• [Work request]: Quote exactly, and only, the lines of the material below from the line with "You are a computer-use agent. 845x476 pixels." through the line with "Instruction: Open Solr Search in the sidebar".

• [The data]:
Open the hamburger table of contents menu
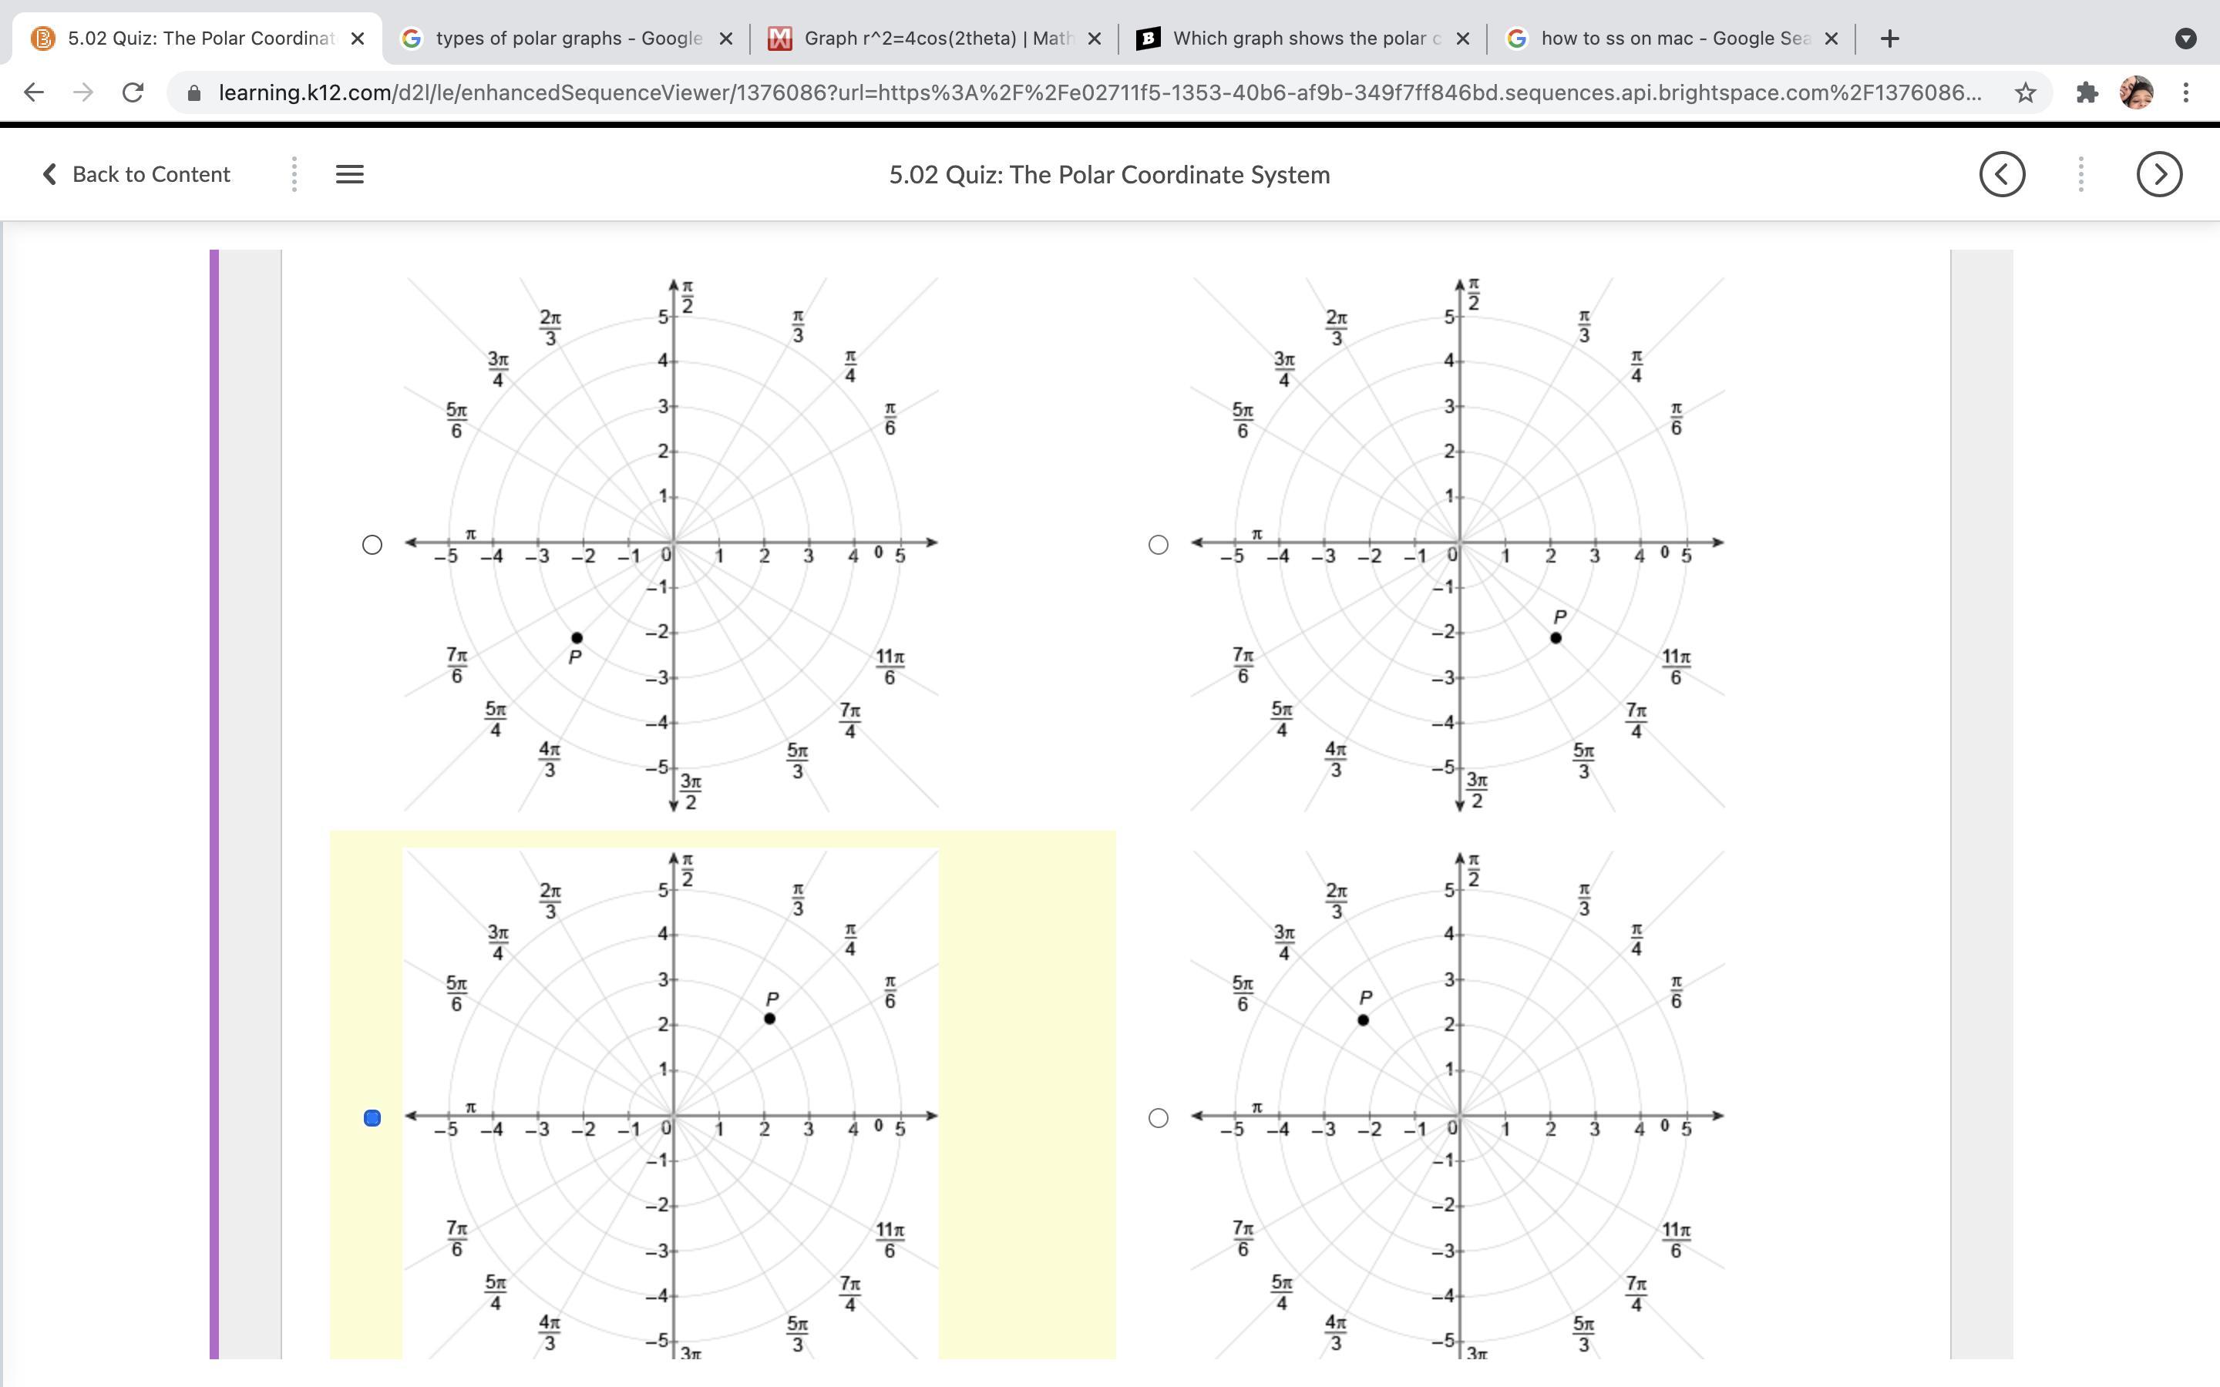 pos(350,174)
--
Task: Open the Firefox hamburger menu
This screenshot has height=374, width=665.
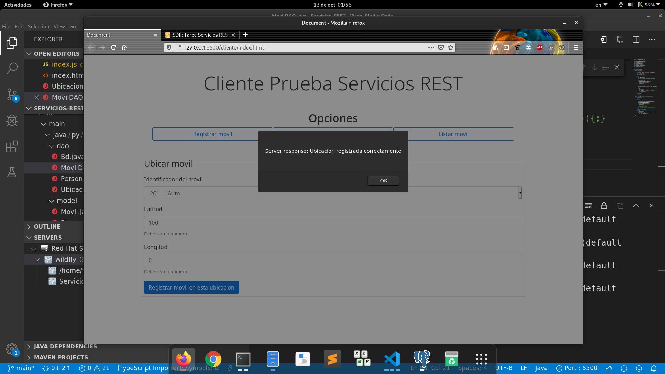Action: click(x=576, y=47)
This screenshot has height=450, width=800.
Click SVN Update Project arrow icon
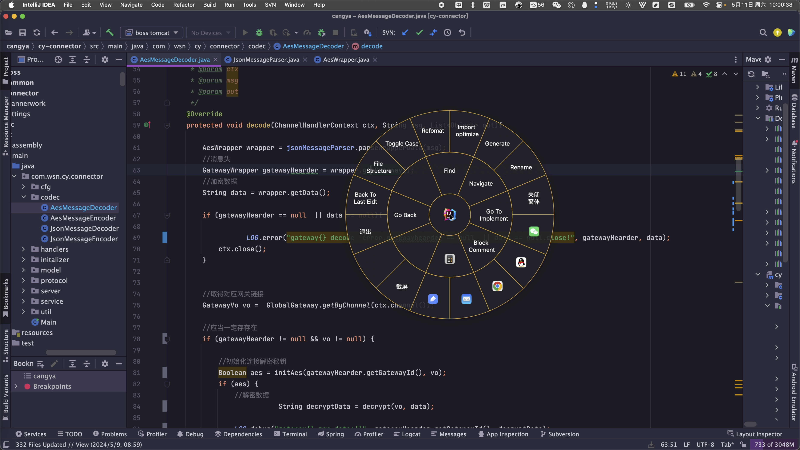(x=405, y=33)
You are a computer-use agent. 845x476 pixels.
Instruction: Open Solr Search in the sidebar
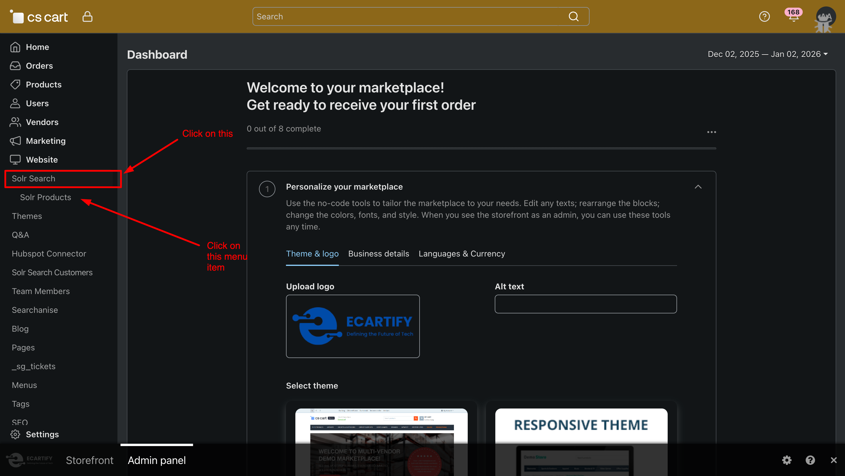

• [Your response]:
You are a computer-use agent. 845x476 pixels.
Instruction: Open Solr Search in the sidebar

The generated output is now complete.